Clonal amplification is the second step in the NGS workflow. To enhance the chemical signal in the subsequent sequencing reaction, each single fragment of the library needs to be clonally expanded in hundreds of thousands of copies [15]. On the Illumina platform, clonal amplification takes place on a solid support of a flat glass microfluidic channel (flow cell) by the so-called bridge amplification [22], whereas the Ion Torrent and GeneReader platforms carry out clonal amplification by emulsion PCR on beads [5, 21, 27].

The third step in the NGS workflow is the massive parallel sequencing with generation of hundreds of thousands to millions of reads in parallel for each run [14, 27]. The differences among the most commonly adopted platforms are highlighted in Table 5.3. Despite the differences in DNA input requirements, the run times, read lengths, and costs per sample, the two most popular bench-top sequencing platforms (Illumina and Ion Torrent) produce comparable results [16].

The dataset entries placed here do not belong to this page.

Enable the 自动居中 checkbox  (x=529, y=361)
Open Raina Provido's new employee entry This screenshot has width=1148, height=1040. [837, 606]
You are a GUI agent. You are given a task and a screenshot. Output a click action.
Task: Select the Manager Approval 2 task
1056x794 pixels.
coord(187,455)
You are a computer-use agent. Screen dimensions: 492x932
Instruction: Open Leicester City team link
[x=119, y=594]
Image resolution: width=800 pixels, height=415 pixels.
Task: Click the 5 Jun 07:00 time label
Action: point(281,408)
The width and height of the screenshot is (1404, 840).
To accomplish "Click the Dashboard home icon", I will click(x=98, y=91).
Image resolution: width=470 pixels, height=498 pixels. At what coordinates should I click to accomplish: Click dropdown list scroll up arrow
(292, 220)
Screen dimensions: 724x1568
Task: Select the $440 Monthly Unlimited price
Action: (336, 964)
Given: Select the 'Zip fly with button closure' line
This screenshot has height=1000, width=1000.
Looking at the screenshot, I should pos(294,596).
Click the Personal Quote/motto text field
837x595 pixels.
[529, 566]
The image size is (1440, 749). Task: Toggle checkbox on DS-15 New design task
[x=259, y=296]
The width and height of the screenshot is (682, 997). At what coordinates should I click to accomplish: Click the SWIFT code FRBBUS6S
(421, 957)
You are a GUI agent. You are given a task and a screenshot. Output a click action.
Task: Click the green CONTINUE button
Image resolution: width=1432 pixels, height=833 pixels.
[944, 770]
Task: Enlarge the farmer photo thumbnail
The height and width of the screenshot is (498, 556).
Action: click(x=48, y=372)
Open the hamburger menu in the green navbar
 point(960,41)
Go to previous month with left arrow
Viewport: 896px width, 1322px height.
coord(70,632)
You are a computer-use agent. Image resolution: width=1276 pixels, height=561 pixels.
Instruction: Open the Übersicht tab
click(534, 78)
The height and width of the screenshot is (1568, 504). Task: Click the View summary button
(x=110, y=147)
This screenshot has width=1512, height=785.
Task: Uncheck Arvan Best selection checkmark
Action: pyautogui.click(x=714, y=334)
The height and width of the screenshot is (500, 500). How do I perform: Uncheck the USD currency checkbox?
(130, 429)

Table 5.3 Difference between the commonly used NGS platforms in clinical laboratories

Finally, sequencing data are analyzed by using a combination of software pipelines (Fig. 5.3) [27, 28]. This process requires four major steps: base calling, read alignment, variant identification, and variant annotation [29, 30]. The combination of informatics tools used for processing, aligning, and detecting variants in NGS data is commonly referred to as the bioinformatics pipeline. This process requires careful optimization at the time of validation to ensure that a variant call is effectively present in the sequence as well as continued quality control, as bioinformatics is constantly evolving. The necessity of validation of NGS technologies prior to clinical implementation cannot be overemphasized. Validation includes the identification of positive percentage agreement (PPA) and positive predictive value (PPV), the reproducibility of variant detection, the determination of the reference range, limits of detection (LOD), clinical and analytical sensitivity and specificity, and if appropriate, the validation of bioinformatics pipelines, and other parameters [31].

Figure 5.3
figure 3

EGFR mutation analysis by NGS. Read alignment visualization of Golden Helix GenomeBrowse v.2.0.7 (Bozeman, MT, USA) software showing an epidermal growth factor receptor (EGFR) exon 19 deletion (p.E746_A750delELREA)

NGS is a powerful and versatile technique. A variety of gene panels is commercially available and can be classified in four distinct groups, as summarized in Table 5.4 [31, 32].

Table 5.4 Examples of gene panels

The versatility of NGS lies in its ability to use custom panels to improve analytical performance and laboratory cost-effectiveness [3, 33]. Although it is widely held that NGS is an expensive technique, our experience with the commercially available AmpliSeq Colon and Lung Cancer Panel, which covers 22 genes involved in colon and lung cancer, showed that the consumable cost is only €196 ($238) per sample [25]. Moreover, the cost per sample could be even reduced to €98 ($119) by the use of a narrow gene panel targeting 568 clinically relevant mutations in 6 genes (EGFR, KRAS, NRAS, BRAF, KIT, and PDGFRA) [33].

In summary, NGS-based assays on routine cytology samples have the potential to improve patient care through diagnostic, prognostic, and predictive biomarker assessment. The basic principles of NGS described in this chapter underscore the need of a new generation of molecular cytopathologists [34,35,36].